Records from a collection:
═══

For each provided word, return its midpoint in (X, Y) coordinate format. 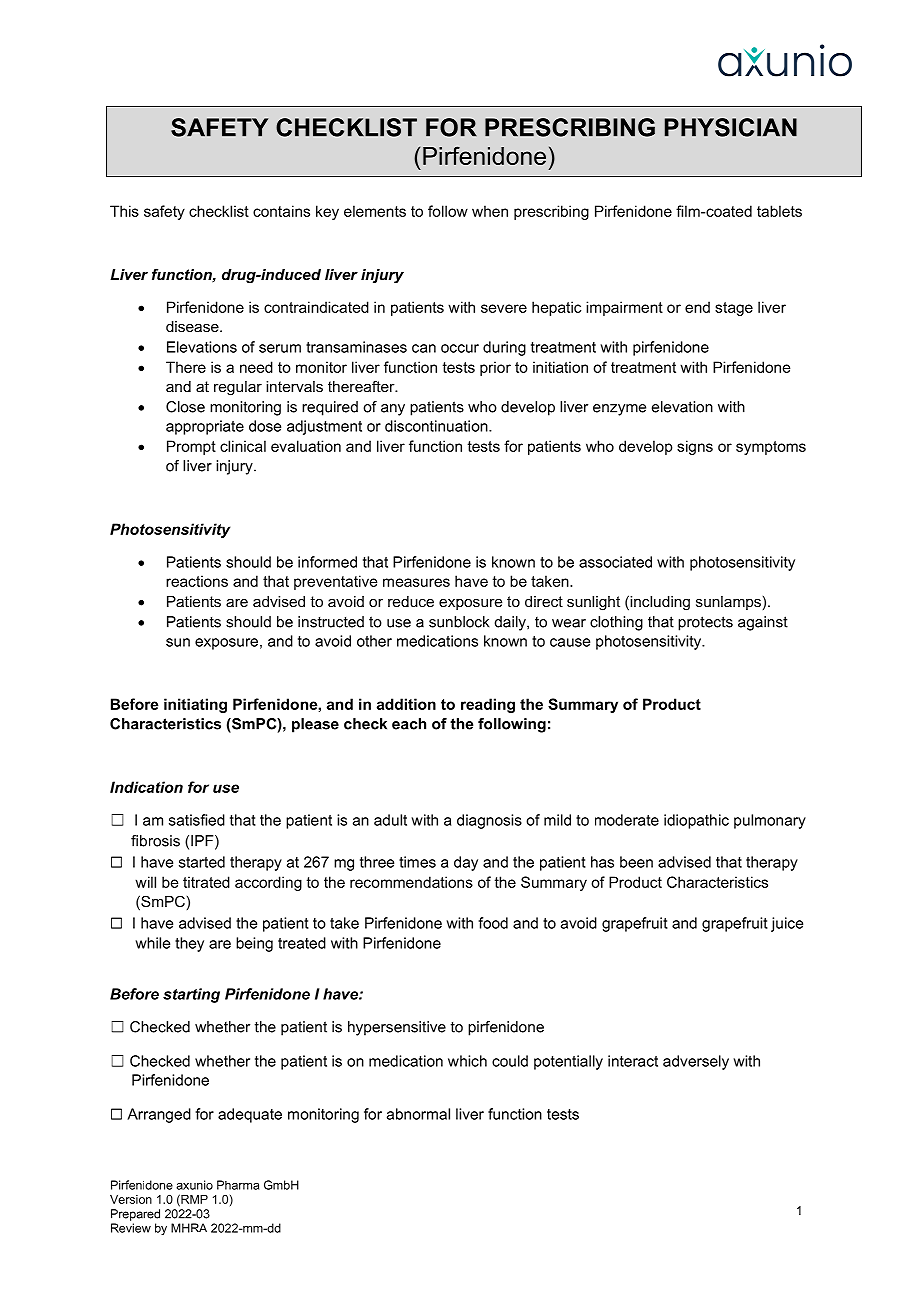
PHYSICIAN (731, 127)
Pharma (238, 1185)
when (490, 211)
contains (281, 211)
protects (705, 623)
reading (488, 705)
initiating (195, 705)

═══

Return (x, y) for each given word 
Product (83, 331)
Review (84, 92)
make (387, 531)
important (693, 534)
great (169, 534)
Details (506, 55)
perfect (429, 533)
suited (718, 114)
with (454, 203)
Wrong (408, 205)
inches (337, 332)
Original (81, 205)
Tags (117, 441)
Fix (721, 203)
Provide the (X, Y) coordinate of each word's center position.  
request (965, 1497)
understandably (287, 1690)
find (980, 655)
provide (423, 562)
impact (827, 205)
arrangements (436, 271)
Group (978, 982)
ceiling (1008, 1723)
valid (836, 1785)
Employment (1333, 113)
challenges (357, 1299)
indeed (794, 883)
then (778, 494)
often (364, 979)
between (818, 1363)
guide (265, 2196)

═══

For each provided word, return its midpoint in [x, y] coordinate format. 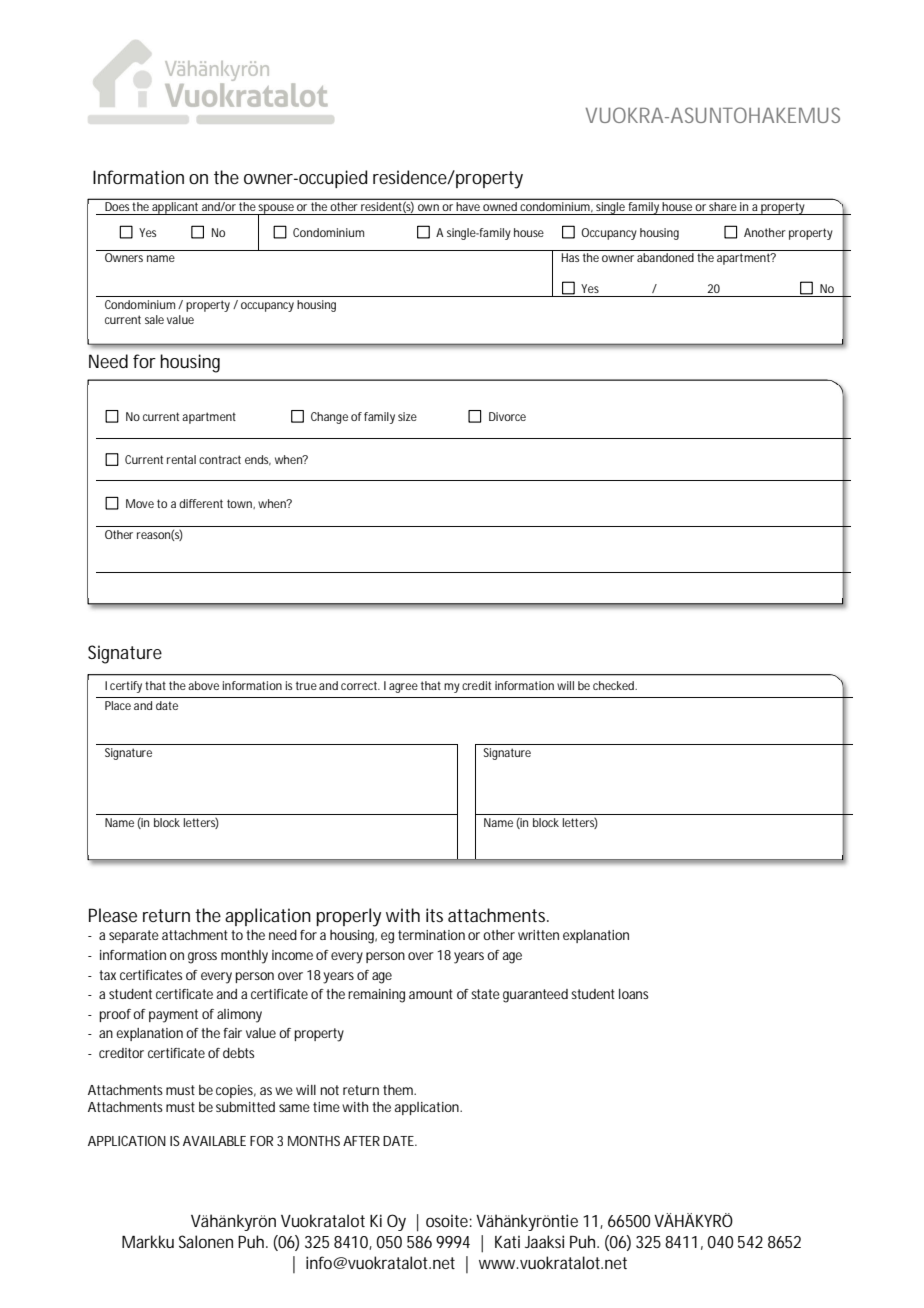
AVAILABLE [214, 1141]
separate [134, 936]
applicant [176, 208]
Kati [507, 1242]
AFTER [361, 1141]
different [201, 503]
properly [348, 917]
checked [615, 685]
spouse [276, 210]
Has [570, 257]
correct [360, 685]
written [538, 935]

═══

YOUR INSTRUCTIONS: Output the lines above without any change, beginning with the line that contains "Employment (1333, 113)" and continuing through the line that contains "guide (265, 2196)".

REPLY:
Employment (1333, 113)
challenges (357, 1299)
indeed (794, 883)
then (778, 494)
often (364, 979)
between (818, 1363)
guide (265, 2196)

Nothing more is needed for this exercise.